• [GIVEN REQUEST A]: Can you rewrite the part of the forum thread below starting with "The first thing" and going on through "out of place.", replacing "mouse" with "cursor"?

____ SELECTION

The first thing I noticed was what anigbrowl mentioned about moving the mouse
off the branch. The branch should stay open even if the mouse deviates a
little bit.

You should pretty it up a bit. I didn't understand the color theme. Seems like
there are different shades of green but they intensity of the colors aren't
aligned to the scale. Also the pin icon looks out of place.

Good work I like the idea. Just don't give up on it.

------
redthrowaway
Get it out there and get people using it, then listen to their feedback.
Personally, I found it a bit difficult to tell what the point of it is. It
looks like an interesting "reddit analytics" tool, but it also looks like it
would be very cumbersome and unintuitive for actual commenting.

------
wuschel
Nice work. Although I must say that "visually intuitive web commenting and
discussion" is not correct, at least not for me. I was a bit puzzled when
staring at your UI. The introduction video cleared things up.

For sure you learned a lot in UI design and implementation. That is worth a
lot when building your next thing.

"My problem? WHAT THE !?#*@ DO I DO NOW?!"

No idea, but I like the idea of introducing a simplistic visualisation of
popularity/impact factor/etc of a post or comment.

________
____ EXERCISE MATERIALS

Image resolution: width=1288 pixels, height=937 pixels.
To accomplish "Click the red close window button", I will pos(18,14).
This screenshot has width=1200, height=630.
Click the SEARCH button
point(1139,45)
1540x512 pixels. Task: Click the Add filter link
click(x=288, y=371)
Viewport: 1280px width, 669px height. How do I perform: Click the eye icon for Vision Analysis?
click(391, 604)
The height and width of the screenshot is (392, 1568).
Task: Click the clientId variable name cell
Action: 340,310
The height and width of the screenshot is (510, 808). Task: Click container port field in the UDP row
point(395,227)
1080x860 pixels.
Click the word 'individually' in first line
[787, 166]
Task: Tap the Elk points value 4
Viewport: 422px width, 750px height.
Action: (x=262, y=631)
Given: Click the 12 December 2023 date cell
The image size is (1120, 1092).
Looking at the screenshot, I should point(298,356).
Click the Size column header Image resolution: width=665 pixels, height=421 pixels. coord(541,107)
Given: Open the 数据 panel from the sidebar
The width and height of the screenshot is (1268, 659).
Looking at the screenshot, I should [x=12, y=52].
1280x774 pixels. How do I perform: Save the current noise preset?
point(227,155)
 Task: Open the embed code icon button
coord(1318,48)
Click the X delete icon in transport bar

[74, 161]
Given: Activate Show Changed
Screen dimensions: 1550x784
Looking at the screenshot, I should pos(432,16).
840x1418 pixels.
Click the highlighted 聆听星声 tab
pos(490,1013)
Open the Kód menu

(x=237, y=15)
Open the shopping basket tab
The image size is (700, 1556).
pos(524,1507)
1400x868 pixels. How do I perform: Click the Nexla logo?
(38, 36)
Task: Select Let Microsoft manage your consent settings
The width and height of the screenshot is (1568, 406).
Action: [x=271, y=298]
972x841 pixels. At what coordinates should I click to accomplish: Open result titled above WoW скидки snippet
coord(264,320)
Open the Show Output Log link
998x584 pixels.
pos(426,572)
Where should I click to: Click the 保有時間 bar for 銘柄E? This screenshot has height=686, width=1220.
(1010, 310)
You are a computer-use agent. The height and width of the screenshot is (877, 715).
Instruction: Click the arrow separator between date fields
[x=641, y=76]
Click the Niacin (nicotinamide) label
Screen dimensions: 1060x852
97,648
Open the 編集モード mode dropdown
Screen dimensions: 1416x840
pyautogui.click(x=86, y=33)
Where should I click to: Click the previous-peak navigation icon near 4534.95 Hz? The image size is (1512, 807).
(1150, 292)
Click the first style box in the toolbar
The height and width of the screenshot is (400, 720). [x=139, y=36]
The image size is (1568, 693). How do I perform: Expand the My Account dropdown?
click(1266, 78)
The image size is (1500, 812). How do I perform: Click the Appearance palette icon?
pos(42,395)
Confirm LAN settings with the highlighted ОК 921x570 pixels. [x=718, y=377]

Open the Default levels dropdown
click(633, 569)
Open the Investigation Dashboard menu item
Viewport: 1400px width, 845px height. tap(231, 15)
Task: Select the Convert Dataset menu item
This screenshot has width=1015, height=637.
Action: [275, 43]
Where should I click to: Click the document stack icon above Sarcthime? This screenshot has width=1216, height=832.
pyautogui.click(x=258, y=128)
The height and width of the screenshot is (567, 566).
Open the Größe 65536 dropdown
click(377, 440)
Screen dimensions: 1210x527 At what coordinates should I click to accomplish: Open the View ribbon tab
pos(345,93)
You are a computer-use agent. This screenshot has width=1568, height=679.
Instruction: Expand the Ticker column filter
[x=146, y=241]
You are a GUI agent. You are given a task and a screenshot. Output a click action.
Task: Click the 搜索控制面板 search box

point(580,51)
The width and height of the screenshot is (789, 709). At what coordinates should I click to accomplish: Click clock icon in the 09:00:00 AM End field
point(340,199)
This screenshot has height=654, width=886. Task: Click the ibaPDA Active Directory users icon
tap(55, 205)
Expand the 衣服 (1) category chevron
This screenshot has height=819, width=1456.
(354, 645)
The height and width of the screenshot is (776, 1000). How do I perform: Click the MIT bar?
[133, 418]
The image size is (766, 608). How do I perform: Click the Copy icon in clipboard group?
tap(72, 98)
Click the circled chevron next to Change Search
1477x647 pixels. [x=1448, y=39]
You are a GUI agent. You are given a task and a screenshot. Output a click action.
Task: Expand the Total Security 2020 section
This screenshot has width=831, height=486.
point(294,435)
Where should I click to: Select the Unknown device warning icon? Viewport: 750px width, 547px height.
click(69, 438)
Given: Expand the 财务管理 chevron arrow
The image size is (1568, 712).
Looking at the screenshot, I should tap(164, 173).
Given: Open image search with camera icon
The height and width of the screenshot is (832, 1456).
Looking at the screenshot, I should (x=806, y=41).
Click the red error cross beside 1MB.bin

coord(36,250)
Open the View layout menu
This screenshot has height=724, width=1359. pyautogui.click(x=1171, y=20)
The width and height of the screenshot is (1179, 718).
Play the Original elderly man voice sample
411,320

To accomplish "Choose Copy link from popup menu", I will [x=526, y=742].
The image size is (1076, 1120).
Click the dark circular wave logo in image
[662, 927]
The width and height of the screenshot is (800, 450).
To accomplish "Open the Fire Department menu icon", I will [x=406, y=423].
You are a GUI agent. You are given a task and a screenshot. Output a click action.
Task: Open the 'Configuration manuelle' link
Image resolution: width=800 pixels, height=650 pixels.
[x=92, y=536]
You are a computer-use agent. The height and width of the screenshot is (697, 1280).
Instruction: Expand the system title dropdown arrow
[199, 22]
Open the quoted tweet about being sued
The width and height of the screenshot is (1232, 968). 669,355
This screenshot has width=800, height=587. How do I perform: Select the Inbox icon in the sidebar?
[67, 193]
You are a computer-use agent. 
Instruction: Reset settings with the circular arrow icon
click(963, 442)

________

• [GIVEN REQUEST B]: Can you print the rows above word for word, starting with the line with "Viewport: 1280px width, 669px" and going on through the line with "(1010, 310)"?

• [EXERCISE RESULT A]:
The first thing I noticed was what anigbrowl mentioned about moving the cursor
off the branch. The branch should stay open even if the cursor deviates a
little bit.

You should pretty it up a bit. I didn't understand the color theme. Seems like
there are different shades of green but they intensity of the colors aren't
aligned to the scale. Also the pin icon looks out of place.

• [EXERCISE RESULT B]:
Viewport: 1280px width, 669px height. How do I perform: Click the eye icon for Vision Analysis?
click(391, 604)
The height and width of the screenshot is (392, 1568).
Task: Click the clientId variable name cell
Action: 340,310
The height and width of the screenshot is (510, 808). Task: Click container port field in the UDP row
point(395,227)
1080x860 pixels.
Click the word 'individually' in first line
[787, 166]
Task: Tap the Elk points value 4
Viewport: 422px width, 750px height.
Action: (x=262, y=631)
Given: Click the 12 December 2023 date cell
The image size is (1120, 1092).
Looking at the screenshot, I should point(298,356).
Click the Size column header Image resolution: width=665 pixels, height=421 pixels. coord(541,107)
Given: Open the 数据 panel from the sidebar
The width and height of the screenshot is (1268, 659).
Looking at the screenshot, I should [x=12, y=52].
1280x774 pixels. How do I perform: Save the current noise preset?
point(227,155)
 Task: Open the embed code icon button
coord(1318,48)
Click the X delete icon in transport bar

[74, 161]
Given: Activate Show Changed
Screen dimensions: 1550x784
Looking at the screenshot, I should pos(432,16).
840x1418 pixels.
Click the highlighted 聆听星声 tab
pos(490,1013)
Open the Kód menu

(x=237, y=15)
Open the shopping basket tab
The image size is (700, 1556).
pos(524,1507)
1400x868 pixels. How do I perform: Click the Nexla logo?
(38, 36)
Task: Select Let Microsoft manage your consent settings
The width and height of the screenshot is (1568, 406).
Action: [x=271, y=298]
972x841 pixels. At what coordinates should I click to accomplish: Open result titled above WoW скидки snippet
coord(264,320)
Open the Show Output Log link
998x584 pixels.
pos(426,572)
Where should I click to: Click the 保有時間 bar for 銘柄E? This screenshot has height=686, width=1220.
(1010, 310)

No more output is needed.